When I first came to St. Paul’s one of the things I heard about was a sermon preached here by Ralph Carskadden on Mary. He had used a striking image that had stayed with people and had shaped how they had come to understand her. Ralph, ever the gardener, had proposed that his listeners think about Mary as a sunflower. For, like a new sunflower follows the sun, turning its head in the direction of the light, Mary is forever oriented toward her own son, Jesus. For us, then, to allow her into our spiritual life is to open our hearts and minds and lives to the one she bore—Christ Jesus.
In my own garden many of the flowers have already had their day. Among these are what are called “peony” poppies—brilliant blood-red poppies with frilly feminine double blooms that you cannot help falling in love with.
Grown from the tiniest of seeds, they germinated, grew and bloomed, and almost as they did this, their gorgeous red petals dropped, leaving behind fat seed pods that would begin the process all over again.
Last Friday it was my gardener’s task to pull up the plants. In that I had not done this before, I had no idea what the roots would be like or how much disruption would occur in the soil when I pulled them up.
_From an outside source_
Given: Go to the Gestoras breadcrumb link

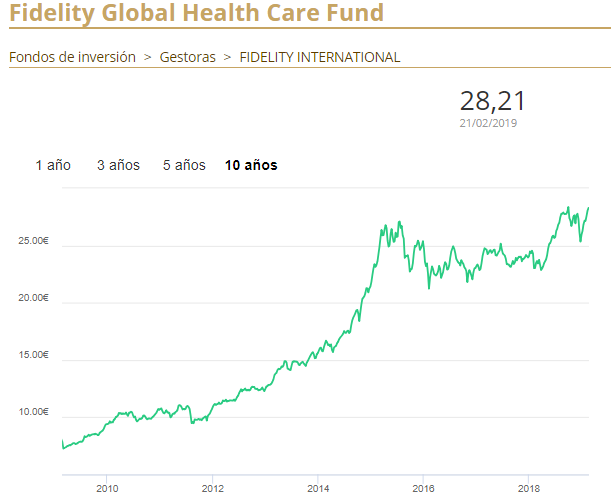Looking at the screenshot, I should click(x=187, y=57).
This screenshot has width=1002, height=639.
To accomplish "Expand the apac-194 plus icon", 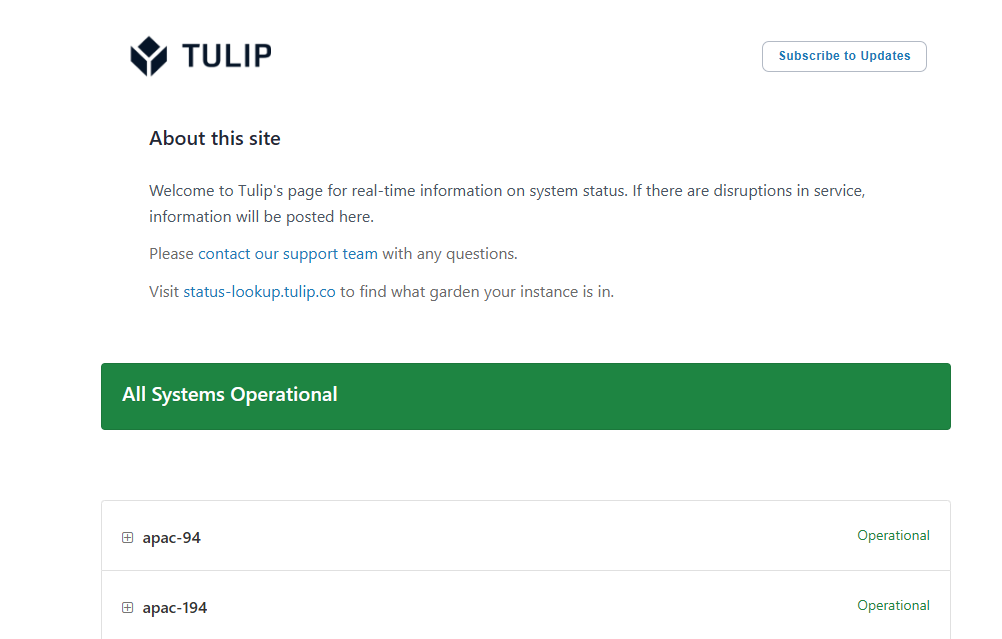I will click(x=128, y=607).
As I began to pull the first one up, I realized that these beautiful, frilly feminine flowers had been growing from plants with stems and roots so strong that I had to brace my foot against one of the garden pavers to give me enough leverage to pull it out. Once I got the first one out, I made another discovery. What had made the plant so difficult to pull up was not that its roots had dispersed and gone down deep, deep within the ground. What had made it so difficult to pull up was that its roots had firmly and powerfully enclosed and grown form a single little clod of earth.